SUPPLIED TEXT:
----------------------------------------

In light of a recent study from The Cochrane Collaboration saying there is no good evidence supporting that Tamiflu reduces admissions to hospital or complications of influenza, the global healthcare research network and the BMJ are asking government and health policy decision makers around the world if they still recommend stockpiling Tamiflu in case of an influenza pandemic.
Avian, swine flu protection
Previous claims about the effectiveness of Tamiflu against complications were a key factor in decisions made by governments around the world to stockpile these drugs in case of a pandemic. The US has spent more than $1.3 billion buying a strategic reserve of antivirals, while the UK government has spent almost GBP424 million ($711 million) for a stockpile of about 40 million doses.

----------------------------------------

INPUT DATA:
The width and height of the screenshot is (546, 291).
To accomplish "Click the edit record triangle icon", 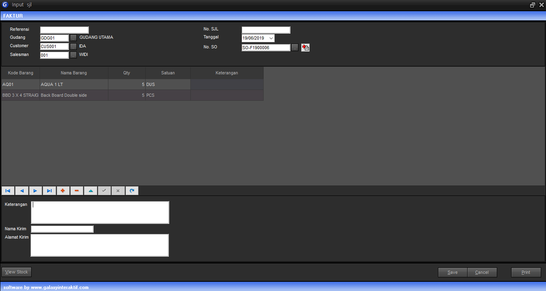I will tap(90, 191).
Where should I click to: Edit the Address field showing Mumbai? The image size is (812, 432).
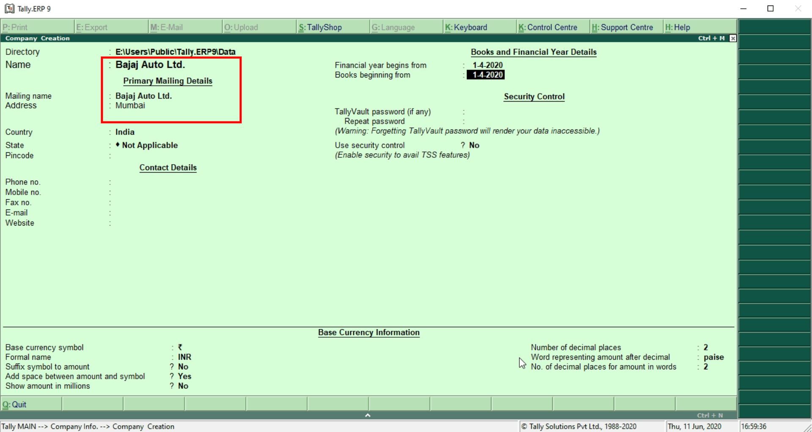130,106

----------------------------------------

WHAT THIS EXERCISE ASKS:
(a) According to the Tamiflu text, how much has the US spent on its strategic reserve of antivirals?
(b) Write the next part of the Tamiflu text, picking up after its final sentence.

ANSWERS IN ORDER:
(a) More than $1.3 billion.

(b)
The UK's National Health Service website contains a section dedicated to avian influenza. It says: "certain antiviral medications have been stockpiled for use in the event of an outbreak. Oseltamivir (Tamiflu), Zanamivir (Relenza) and Peramivir (Actrapid) may help reduce the severity of the condition, prevent complications and help improve the chance of survival".
The worldwide use of Tamiflu has increased dramatically since the outbreak of H1N1 virus (swine flu) in April 2009. It was initially believed that it would reduce hospital admissions. Although the review has confirmed small benefits on symptom relief (the drug can shorten flu symptoms by half a day), there is little to justify that it reduces hospital admissions or the risk of developing confirmed pneumonia, the study says. Along with the evidence of harms from the medication, it raises the question of whether global stockpiling of the drugs is still justifiable given the lack of reliable evidence to support the original claims.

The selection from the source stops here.